The formal part of the vulnerability assessment began with a July 30 morning meeting of course participants and some Khairun University students with RT leaders. The RT leaders described social, economic and environmental conditions in Bastiong. Regarding natural hazards, they identified intermittent flooding as a continuing problem afflicting some RT more than others depending on topography and the quality of local drainage. They attributed worsening flooding problems in Bastiong to the dumping of solid waste in drainage canals in the upper watershed.

Clogged drains that lead to regular inundations

After lunch, course participants walked through the community to observe community conditions and interview residents about socio-economic and hazard conditions. Their purpose was both to get a general sense of community conditions and, more specifically, to identify areas exposed to disaster risks, people and places that are particularly sensitive to disaster risks and the capacity of households, the community and government to adapt to disaster risks.

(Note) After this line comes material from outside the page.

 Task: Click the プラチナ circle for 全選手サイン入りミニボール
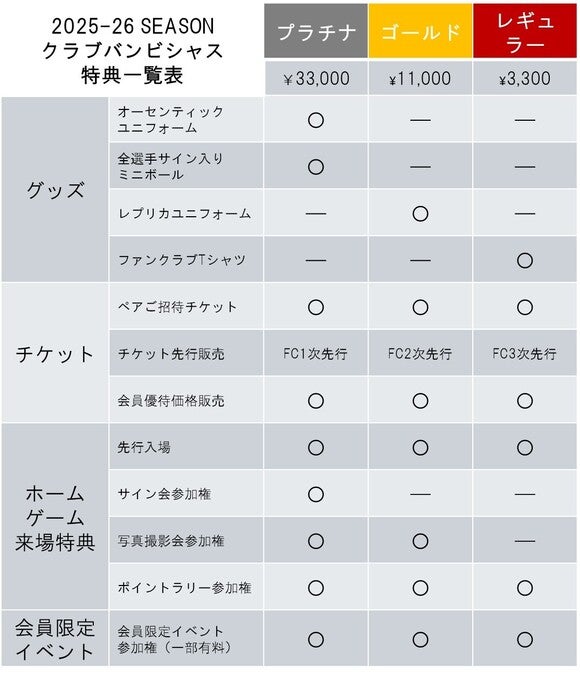316,167
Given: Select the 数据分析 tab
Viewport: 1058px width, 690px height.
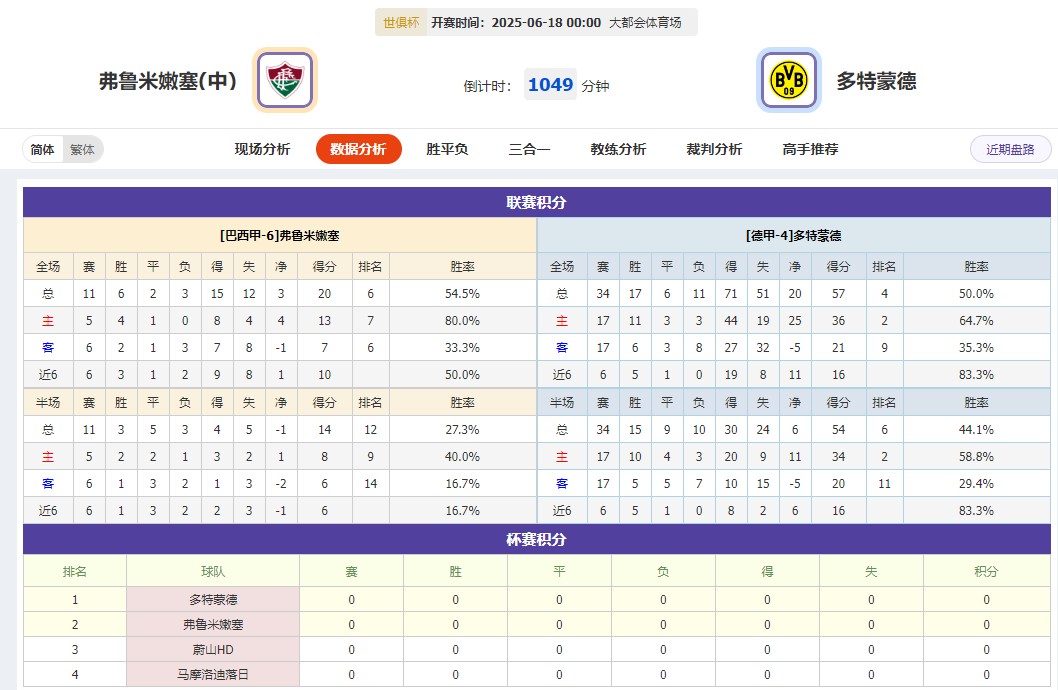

Bastiong is a densely-populated settlement [4,635 people per sq. km.] sub-divided into hundreds of little house lots and smaller settlements by local roads, drainage canals and ditches and small lanes, some of which are barely more than a meter in width.  Houses vary in the quality of building material, but many are built of concrete or bricks. A substantial number, particularly those closer to the ocean, have two levels, allowing residents to evacuate upward in the case of minor local flooding. Drainage canals contain plastic bottles, building materials and other solid waste as much as a meter deep in some parts of the community. The shoreline in the environs of the ferry terminal is heavily armored by concrete and stonewalls. A local road and an open strip several meters wide are located between the seawall and shorefront housing. Small open-air food stands located in the open space serve local workers and visitors. A number of new two-story houses and commercial buildings have been built or are under construction along the shore which suggests that residents perceive increased or more severe flooding or storm surges to be low risk events.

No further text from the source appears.